Ottobah Cugoano

Ottobah Cugoano

Ottobah Cugoano, 1784 by Richard Cosway
Born c.1757 (1757)
Ajumako, west Africa
Died c.1791 (aged 3334)

Ottobah Cugoano, also known as John Stuart (c. 1757 – after 1791), was an African abolitionist and natural rights philosopher[1] from Ghana who was active in England in the latter half of the eighteenth century. Captured in present-day Ghana and sold into slavery at the age of 13, he was shipped to Grenada in the Lesser Antilles, where he worked on a plantation. In 1772 he was purchased by an English merchant who took him to England, where he was taught to read and write, and was freed following the ruling in the Somersett Case (1772). Later working for artists Richard and Maria Cosway, he became acquainted with British political and cultural figures. He joined the Sons of Africa, African abolitionists in England.

Early life

He was born Quobna Ottobah Cugoano in 1757 near Ajumako, in modern-day Ghana.[2] He was a Fanti.[2] His family was friends with the local chief.

At the age of 13, Cuguano was sold into slavery and transported to Grenada to work on an island plantation.[2] He worked in the Lesser Antilles until he was purchased in 1772 by an English merchant, who took him to England. That year, the merchant had Cuguano baptized as John Stuart; he was given his freedom in England following the decision in the Somersett Case (1772), which ruled there was no basis for slavery in English common law.

Abolitionist

Richard and Maria Cosway, and Ottobah Cugoano, (1784) by Richard Cosway

In 1784, Stuart was employed as a servant by the artists Richard Cosway and his wife, Maria. Through the Cosways, he came to the attention of leading British political and cultural figures of the time, including the poet William Blake and the Prince of Wales. Together with Olaudah Equiano and other educated Africans living in Britain, Stuart became active in the Sons of Africa, an abolitionist group whose members wrote frequently to the newspapers of the day, condemning the practice of slavery.

In 1786 he played a key role in the case of Henry Demane, a kidnapped black man who was to be shipped back to the West Indies. Cugoano contacted Granville Sharp, a well-known abolitionist, who was able to have Demane removed from the ship before it sailed.[3]

Thoughts And Sentiments On The Evil & Wicked Traffic Of The Slavery & Commerce Of The Human Species 1787 - title page

In 1787, possibly with the help of his friend Olaudah Equiano, Cugoano published an attack on slavery entitled Thoughts and Sentiments on the Evil and Wicked Traffic of the Slavery and Commerce of the Human Species (1787). By now a devout Christian, he wrote work informed by that religion. His writing called for the abolition of slavery and immediate emancipation of all slaves. It argues that the slave's duty is to escape from slavery, and that force should be used to prevent further enslavement. The narrative was sent to King George III, the Prince of Wales and to Edmund Burke, a leading politician.[4] George III, along with much of the royal family, remained opposed to abolition of the slave trade.

Four years later, in 1791, Cugoano published a shorter version of his book, addressed to the "Sons of Africa". In it, he expressed qualified support for the failed British efforts to establish a colony in Sierra Leone for London’s Poor Blacks (mostly freed African-American slaves who had been relocated to London after the American Revolutionary War.
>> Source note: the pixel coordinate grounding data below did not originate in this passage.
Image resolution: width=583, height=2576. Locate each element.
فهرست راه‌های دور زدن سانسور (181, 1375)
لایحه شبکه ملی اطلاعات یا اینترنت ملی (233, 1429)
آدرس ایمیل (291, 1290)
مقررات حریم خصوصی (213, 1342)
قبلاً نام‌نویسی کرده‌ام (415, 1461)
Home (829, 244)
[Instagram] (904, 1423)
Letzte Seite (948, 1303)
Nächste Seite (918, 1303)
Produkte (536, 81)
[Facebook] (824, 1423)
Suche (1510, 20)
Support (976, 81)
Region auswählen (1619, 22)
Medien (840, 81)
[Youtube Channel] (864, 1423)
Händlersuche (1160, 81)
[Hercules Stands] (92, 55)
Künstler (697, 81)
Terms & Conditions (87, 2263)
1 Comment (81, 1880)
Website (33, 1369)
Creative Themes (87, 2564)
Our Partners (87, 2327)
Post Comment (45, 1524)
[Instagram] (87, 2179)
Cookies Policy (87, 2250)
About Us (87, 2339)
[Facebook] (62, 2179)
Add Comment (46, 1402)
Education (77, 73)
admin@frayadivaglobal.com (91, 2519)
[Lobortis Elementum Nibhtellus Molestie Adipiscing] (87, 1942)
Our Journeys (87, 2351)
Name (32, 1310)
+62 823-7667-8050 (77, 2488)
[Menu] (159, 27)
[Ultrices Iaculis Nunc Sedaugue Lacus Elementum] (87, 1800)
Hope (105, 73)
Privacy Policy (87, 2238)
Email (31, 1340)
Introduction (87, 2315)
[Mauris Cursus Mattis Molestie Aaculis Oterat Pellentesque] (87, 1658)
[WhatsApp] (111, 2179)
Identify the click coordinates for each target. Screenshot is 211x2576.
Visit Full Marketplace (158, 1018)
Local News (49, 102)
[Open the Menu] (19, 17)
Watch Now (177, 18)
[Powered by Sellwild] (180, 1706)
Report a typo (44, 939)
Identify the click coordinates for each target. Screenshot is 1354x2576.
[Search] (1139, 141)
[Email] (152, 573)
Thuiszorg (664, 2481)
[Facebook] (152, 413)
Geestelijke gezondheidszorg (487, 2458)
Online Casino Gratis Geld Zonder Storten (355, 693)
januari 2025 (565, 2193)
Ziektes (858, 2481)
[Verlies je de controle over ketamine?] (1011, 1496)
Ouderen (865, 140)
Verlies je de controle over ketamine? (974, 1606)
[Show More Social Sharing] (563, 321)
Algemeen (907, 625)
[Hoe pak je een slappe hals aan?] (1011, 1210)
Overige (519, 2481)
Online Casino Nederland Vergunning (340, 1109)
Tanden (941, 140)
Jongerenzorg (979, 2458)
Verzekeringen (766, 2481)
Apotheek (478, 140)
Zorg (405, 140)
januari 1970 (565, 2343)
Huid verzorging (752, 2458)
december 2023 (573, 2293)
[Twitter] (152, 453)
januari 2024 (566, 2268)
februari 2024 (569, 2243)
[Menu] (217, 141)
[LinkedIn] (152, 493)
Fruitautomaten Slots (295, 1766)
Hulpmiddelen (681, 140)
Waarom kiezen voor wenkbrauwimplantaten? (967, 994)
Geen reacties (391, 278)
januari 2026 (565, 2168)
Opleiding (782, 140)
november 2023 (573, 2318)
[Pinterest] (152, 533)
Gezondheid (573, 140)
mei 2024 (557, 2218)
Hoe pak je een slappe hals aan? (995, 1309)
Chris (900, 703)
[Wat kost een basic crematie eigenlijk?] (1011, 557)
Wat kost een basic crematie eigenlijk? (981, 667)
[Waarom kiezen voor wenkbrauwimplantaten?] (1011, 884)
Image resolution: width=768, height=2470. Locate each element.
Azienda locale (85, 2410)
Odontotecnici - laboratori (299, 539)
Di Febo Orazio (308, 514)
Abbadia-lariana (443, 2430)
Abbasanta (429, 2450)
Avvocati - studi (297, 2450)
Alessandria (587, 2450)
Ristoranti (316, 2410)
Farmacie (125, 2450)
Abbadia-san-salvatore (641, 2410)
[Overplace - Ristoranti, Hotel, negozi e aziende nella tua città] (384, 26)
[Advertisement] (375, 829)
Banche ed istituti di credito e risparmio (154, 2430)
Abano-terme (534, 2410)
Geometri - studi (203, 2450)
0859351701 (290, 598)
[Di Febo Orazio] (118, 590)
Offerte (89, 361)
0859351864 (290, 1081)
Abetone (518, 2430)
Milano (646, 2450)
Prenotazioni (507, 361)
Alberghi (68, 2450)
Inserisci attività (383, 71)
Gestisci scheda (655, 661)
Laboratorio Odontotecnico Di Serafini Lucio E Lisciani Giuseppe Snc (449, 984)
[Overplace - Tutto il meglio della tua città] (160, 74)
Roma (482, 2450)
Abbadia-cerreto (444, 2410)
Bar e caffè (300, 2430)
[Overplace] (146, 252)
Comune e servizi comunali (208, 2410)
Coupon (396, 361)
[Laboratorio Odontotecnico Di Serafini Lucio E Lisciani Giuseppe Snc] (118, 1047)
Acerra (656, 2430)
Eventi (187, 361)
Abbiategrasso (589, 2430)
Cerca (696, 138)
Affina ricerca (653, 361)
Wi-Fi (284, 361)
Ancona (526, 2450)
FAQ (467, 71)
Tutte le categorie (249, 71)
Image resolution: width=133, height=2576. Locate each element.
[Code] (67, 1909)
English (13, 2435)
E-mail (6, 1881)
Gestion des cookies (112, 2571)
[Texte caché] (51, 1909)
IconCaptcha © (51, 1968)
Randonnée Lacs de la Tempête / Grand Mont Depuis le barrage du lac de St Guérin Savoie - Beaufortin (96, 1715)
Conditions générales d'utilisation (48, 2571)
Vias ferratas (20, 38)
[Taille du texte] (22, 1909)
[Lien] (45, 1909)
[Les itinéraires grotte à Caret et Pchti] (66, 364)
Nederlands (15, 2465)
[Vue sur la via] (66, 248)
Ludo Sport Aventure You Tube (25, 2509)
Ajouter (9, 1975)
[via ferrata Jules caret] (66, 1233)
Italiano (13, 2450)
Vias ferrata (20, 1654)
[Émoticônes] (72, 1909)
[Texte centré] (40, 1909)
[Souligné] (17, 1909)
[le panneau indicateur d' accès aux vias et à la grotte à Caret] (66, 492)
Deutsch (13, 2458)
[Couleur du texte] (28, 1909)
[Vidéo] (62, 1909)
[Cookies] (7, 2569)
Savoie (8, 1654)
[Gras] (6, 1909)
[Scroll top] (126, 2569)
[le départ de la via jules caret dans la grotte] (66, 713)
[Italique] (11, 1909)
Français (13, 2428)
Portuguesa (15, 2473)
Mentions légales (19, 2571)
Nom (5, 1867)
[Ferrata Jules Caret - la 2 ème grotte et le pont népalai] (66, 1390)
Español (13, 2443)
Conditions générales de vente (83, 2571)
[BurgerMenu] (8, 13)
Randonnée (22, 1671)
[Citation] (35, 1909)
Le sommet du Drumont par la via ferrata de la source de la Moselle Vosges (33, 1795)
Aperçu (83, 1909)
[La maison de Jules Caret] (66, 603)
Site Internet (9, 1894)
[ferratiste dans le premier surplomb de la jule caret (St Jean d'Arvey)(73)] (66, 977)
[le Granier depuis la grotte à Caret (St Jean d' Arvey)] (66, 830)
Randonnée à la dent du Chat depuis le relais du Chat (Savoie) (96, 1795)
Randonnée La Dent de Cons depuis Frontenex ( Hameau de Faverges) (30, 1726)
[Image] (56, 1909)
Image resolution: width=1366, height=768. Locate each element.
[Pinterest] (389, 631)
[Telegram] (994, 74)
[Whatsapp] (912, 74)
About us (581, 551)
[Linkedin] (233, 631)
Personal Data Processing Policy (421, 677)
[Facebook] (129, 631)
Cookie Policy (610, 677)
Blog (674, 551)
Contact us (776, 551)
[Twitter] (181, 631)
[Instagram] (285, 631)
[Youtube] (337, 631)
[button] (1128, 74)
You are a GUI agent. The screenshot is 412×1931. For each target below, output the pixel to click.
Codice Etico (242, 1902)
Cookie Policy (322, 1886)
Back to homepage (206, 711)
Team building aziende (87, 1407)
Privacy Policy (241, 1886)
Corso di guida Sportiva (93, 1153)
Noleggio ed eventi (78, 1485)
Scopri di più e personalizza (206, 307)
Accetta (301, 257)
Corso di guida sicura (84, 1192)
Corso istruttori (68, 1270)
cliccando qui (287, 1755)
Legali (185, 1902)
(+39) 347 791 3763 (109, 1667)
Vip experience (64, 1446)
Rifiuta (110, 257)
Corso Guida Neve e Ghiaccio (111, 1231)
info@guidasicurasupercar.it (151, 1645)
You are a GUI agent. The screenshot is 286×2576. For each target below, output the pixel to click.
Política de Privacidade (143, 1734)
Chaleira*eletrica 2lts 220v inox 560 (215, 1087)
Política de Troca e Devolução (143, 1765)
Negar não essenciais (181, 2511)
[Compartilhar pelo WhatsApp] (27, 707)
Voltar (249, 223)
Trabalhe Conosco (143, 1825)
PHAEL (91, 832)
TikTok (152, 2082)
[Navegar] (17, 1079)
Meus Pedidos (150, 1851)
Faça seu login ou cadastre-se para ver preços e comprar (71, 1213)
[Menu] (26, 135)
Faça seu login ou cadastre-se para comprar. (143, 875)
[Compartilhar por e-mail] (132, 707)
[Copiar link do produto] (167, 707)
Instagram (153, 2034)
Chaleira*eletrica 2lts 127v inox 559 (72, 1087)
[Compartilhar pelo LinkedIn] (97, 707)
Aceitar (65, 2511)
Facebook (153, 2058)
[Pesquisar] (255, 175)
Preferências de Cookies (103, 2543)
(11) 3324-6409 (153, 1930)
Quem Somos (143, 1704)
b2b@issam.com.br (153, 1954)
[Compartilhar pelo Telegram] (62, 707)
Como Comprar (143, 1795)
Other early settlers were Black Loyalists, also former American slaves, from Nova Scotia, who chose to move to Sierra Leone.) Cugoano called for the establishment of schools in Britain especially for African students.

Nothing is known of Cugoano after the release of his book.

References

  1. Bogues, Anthony (2003). Black Heretics, Black Prophets: Radical Political Intellectuals. New York: Routledge. p. 25-46.
  2. 1 2 3 Henry Louis Gates, Jr, The Signifying Monkey: A Theory of African-American Literary Criticism, Oxford University Press, 1989, pp. 146-47.
  3. Harris, Jennifer. "Quobna Ottabah Cugoano", Dictionary of Literary Biography Yearbook: 2002, Detroit, MI: Gale Research Company, 2003.
  4. Peter Fryer, Staying Power: The History of Black People in Britain, London: Pluto Press, 1984, p. 101.